Creativity and curiosity in secondary computing

Dec 12, 2024

Miles Berry

Engagement in secondary computing education is a significant challenge. Too many students lose interest, disengage, or abandon the subject altogether before reaching higher levels of study. The enthusiasm seen in Year 7 fades by the time students make their GCSE choices, with many reporting that they find the subject uninteresting, difficult, or irrelevant to their future study and careers. If we want to turn this around, we must reimagine how we teach computing by once again fostering creativity and curiosity.

The Problem: A Disconnect Between Expectation and Reality

Computing is all too often introduced to students in an uninspiring way. Many come to the subject with expectations—building computers, developing games, creating apps—only to be met with a heavily theoretical, abstract curriculum. Some students enter Year 10 expecting hands-on experiences but instead encounter worksheets and rote learning. The way we present computing is too often misaligned with what sparks students’ interest.

This is not a new issue. Even in the late 1980s, HMI reports noted that computing should be fascinating and stimulating for pupils, yet it often felt dry and unexciting. More recently, Michael Gove’s 2012 vision of students writing apps by the age of 16 remains far from reality. Instead, computing education often alienates students, particularly girls, who express a desire for a curriculum that emphasises what they can create with technology rather than the mechanics of how technology works.

The Solution: Engaging Students Through Creativity and Curiosity

Computing is an inherently creative discipline. It is about solving problems, designing solutions, and building digital experiences. However, our current approach often neglects this aspect in favour of rigid, assessment-driven instruction. If we are to rekindle enthusiasm, we need to focus on creativity in the classroom.

Start with What Interests Them

Engagement improves when students see the relevance of what they are learning. If they are interested in building computers, let them take apart old machines and reconstruct them. If they love gaming, introduce them to coding through game development. If they care about social media, explore how algorithms influence their feeds.

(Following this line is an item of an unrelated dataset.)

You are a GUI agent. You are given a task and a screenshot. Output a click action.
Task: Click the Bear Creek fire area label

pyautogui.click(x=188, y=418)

Encourage Questions and Discovery

Curiosity should be at the heart of computing education. Instead of simply delivering content, we should encourage students to ask and explore their own questions. This requires a shift from passive consumption to active inquiry. Why does encryption matter? How do algorithms shape the world? In what way does a web browser behave like a database? These questions drive deep engagement and authentic learning.

Make Computing Hands-On

Students learn best by making things. The familiar PRIMM approach (Predict, Run, Investigate, Modify, Make) is powerful, but teachers, and thus students, often stop before the final step. The process of making, whether it’s a simple Python program, a digital art project, or an AI model, gives students ownership of their learning. Scratch, for example, succeeds because it allows students to build and share their own creations in a community-driven way.

The Role of AI: A Challenge or an Opportunity?

With AI now capable of generating code, some question whether coding should still be a core focus of computing education. However, coding is not just about writing instructions; it teaches logical thinking, problem-solving, and perseverance. Even if AI handles routine programming tasks in the future, students will still need to understand how to structure problems, debug solutions, and critically assess machine-generated content.

Rather than seeing AI as a threat, we can use it to enhance learning. Students can use AI tools to help them prototype ideas, generate code snippets, or debug problems. However, true mastery of computing comes from struggling with concepts, experimenting, and iterating on solutions—processes that AI alone cannot replace.

What Needs to Change?

To create a more engaging and inclusive computing curriculum, we need to rethink both what we teach and how we teach it. Some suggestions include:

  • Broadening the curriculum: Computing should not just be about programming and networks; it should encompass digital creativity, ethics, and problem-solving.
  • Reframing the GCSE structure: Offering a broader ‘Computing’ GCSE, rather than just Computer Science, would attract a wider range of students and provide more pathways.
  • Connecting with primary education: Building continuity between primary and secondary computing education ensures that students do not experience a sudden, jarring transition.
  • Improving representation: Encouraging girls and underrepresented groups by making computing feel relevant to their ambitions and interests.
  • Encouraging collaborative projects: Real-world teamwork is essential in computing careers; schools should integrate more group-based, creative assignments.

Conclusion: A Call to Action

We know what makes students engage: curiosity and creativity. Computing should not be a subject that students endure but one that inspires and excites them. The way forward is clear—shift the focus from rigid theory to creative application, from passive learning to active problem-solving. If we embrace this mindset, we can cultivate a generation of students who see computing not just as a school subject but as a gateway to endless possibilities.

So, how will you make computing more engaging for your students? Let’s start the conversation.

Based on my talk at the Big Computing Leadership Conference, 12 December 2024, Oxford Brookes University.